Y la manera en que el viejo del piano de ese hotel se recuesta sobre el piano después de cada pieza, agotado, acabado, y se acaricia la cabeza. Y la manera en que esa madre gorda negra le pega a su nena de seis o siete años y le grita que corra más despacio, que no se vaya a lastimar. Y la manera en que dos hombres flacos recogen los escombros de una pared caída, con tanta parsimonia, tanta calma, como si cada piedra fuera un mundo. Y la manera en que esa cuarentona con uñas como fuegos y pelos como llamas y piernas como piernas en su falda tan corta camina con la cabeza gacha, como quien vuelve de allí mismo.
Y la manera en que esos dos muchachos con ropas de colegio se amenazan que se van a pegar y no se pegan y se insultan pero con cuidado porque saben que no vale la pena.

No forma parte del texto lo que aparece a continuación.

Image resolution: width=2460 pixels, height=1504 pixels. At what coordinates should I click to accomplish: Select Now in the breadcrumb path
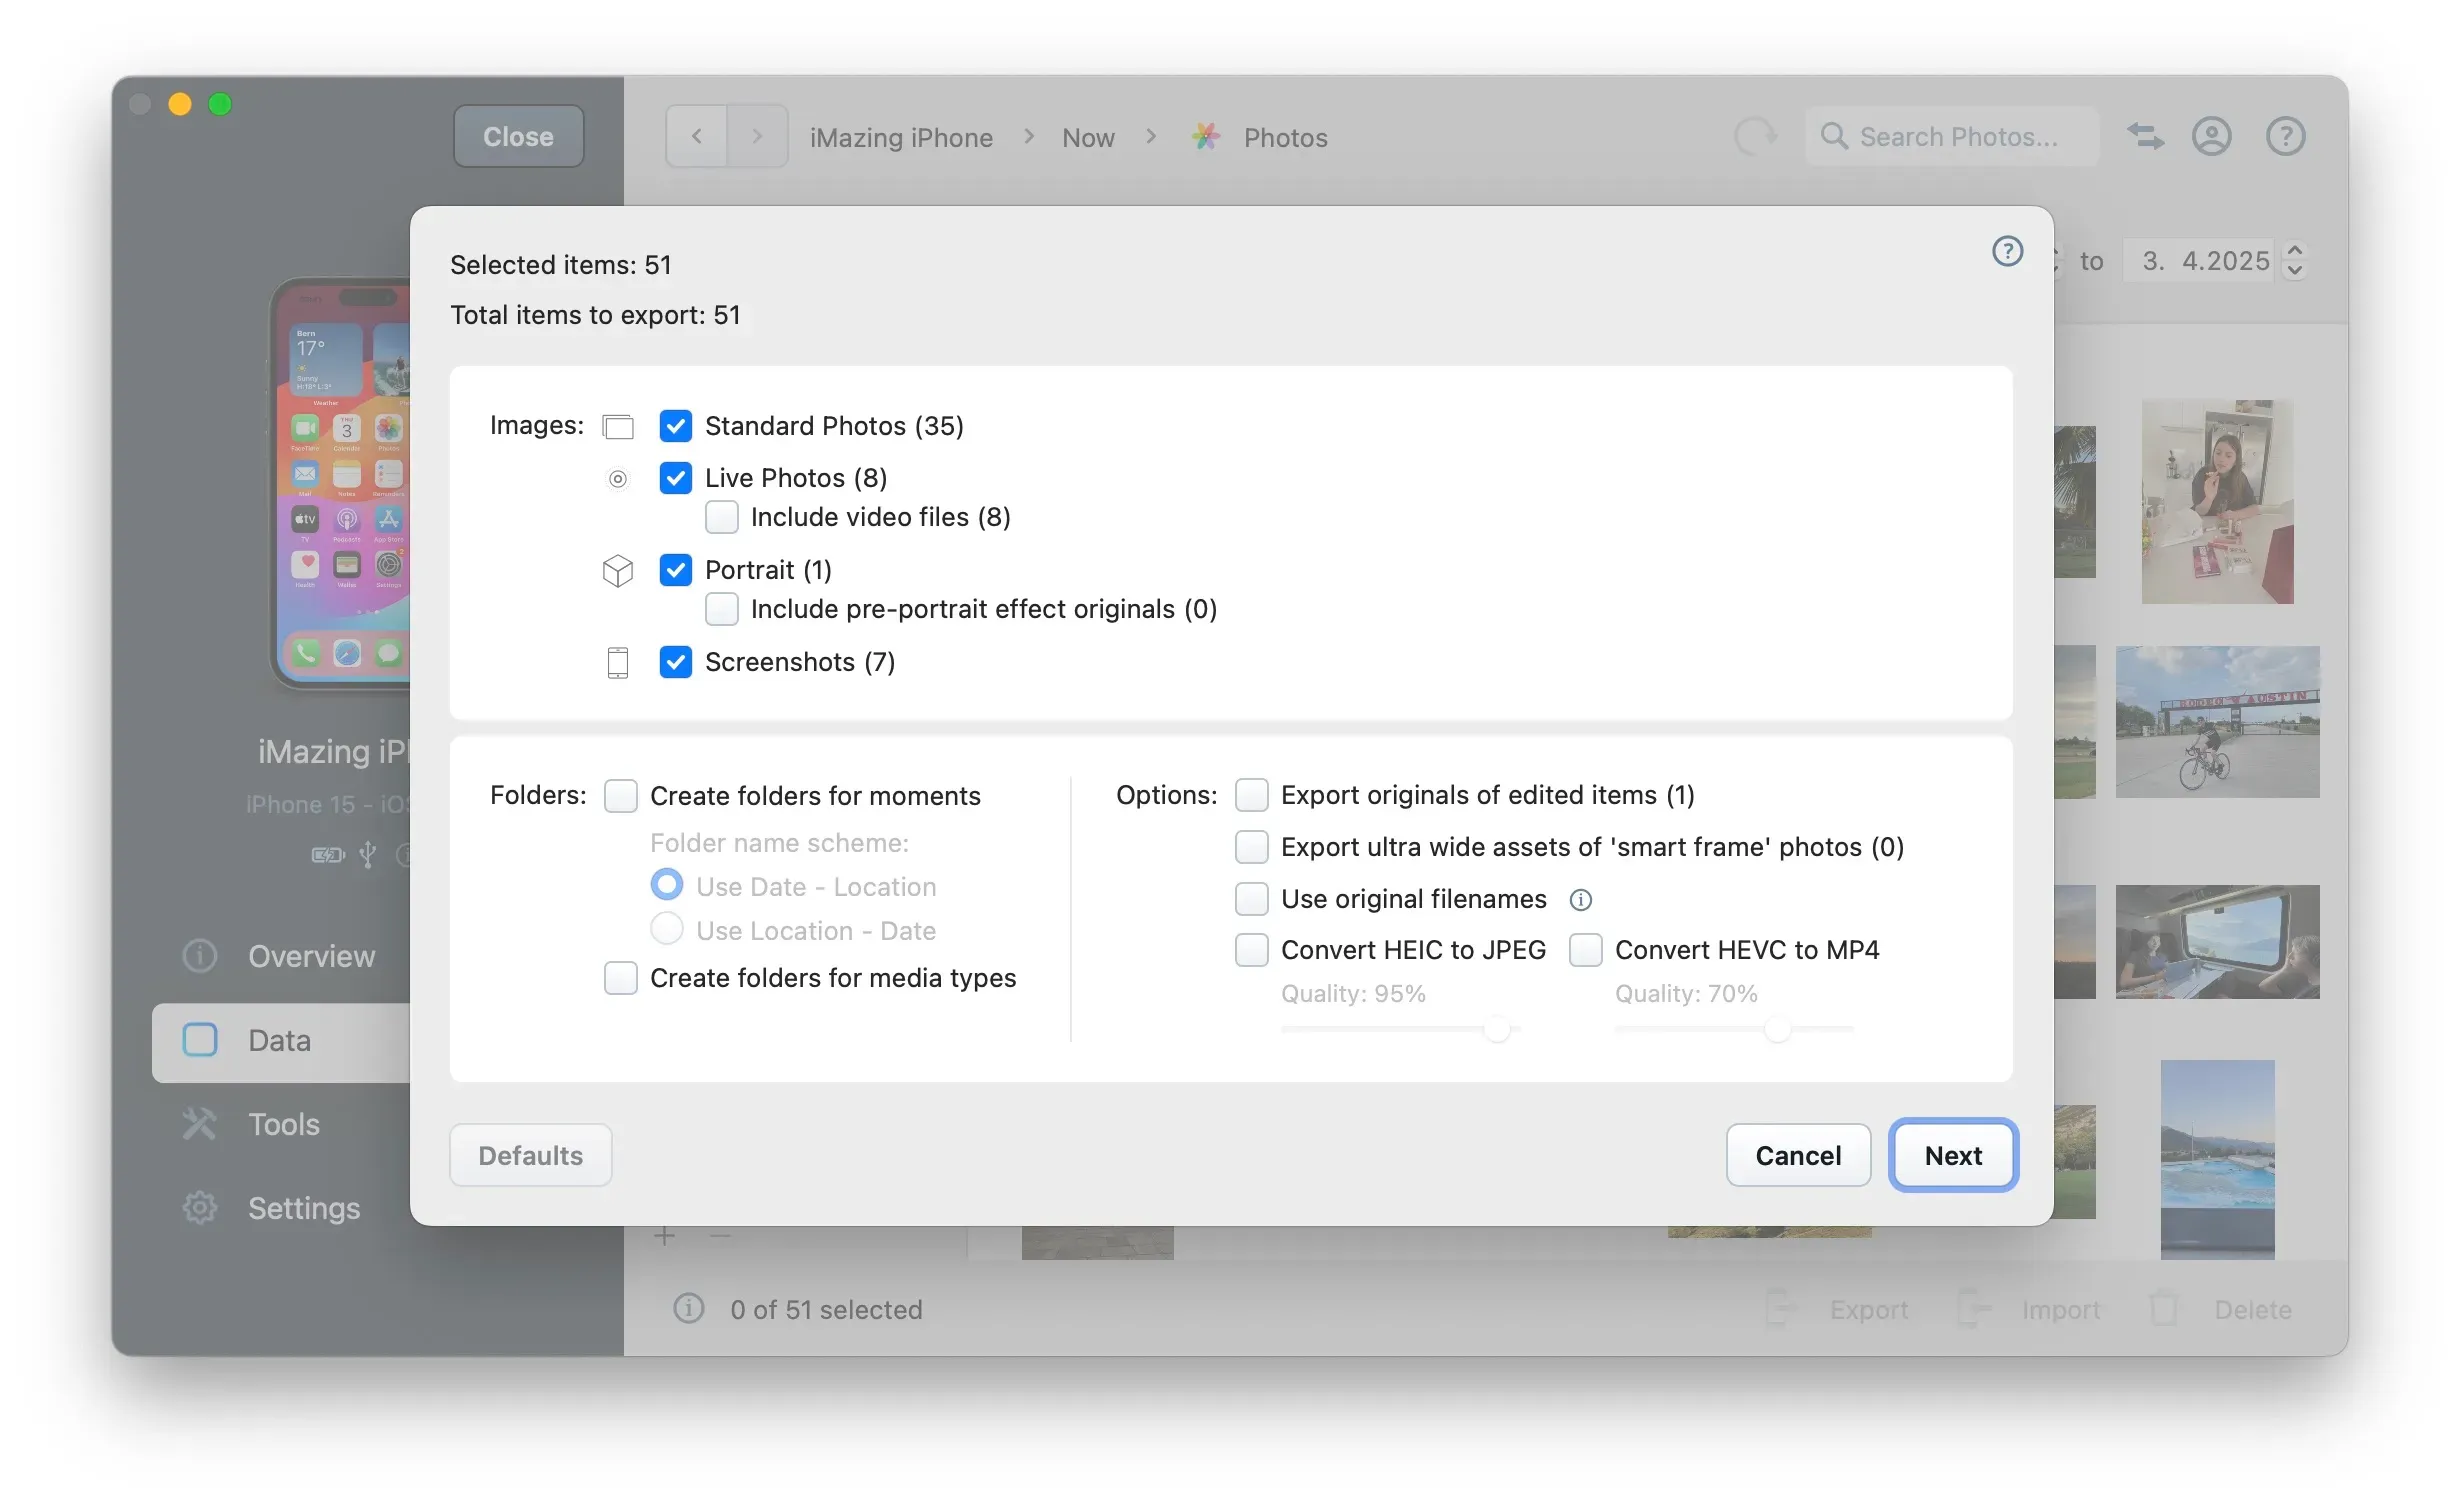coord(1087,137)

Y la manera en que ese negro flaco, ropa pobre, gorra descolorida, baila solo en la calle frente a la ventana de uno de esos cafés con orquesta, puro goce. Y el gato que se detiene y que lo mira, y el policía que no quiere mirarlo, y el chico rubio que lo mira y se ríe. Y el olor de basuras y de aguas y las voces de tantos y los ruidos y sones y la pereza y todo el tiempo por detrás, y alguno por delante. La Habana Vieja; llueve, pero poco.
Martín Caparrós
El País Semanal, 27 de abril de 2019.Foto: Yander Zamora, tomada de El País Semanal.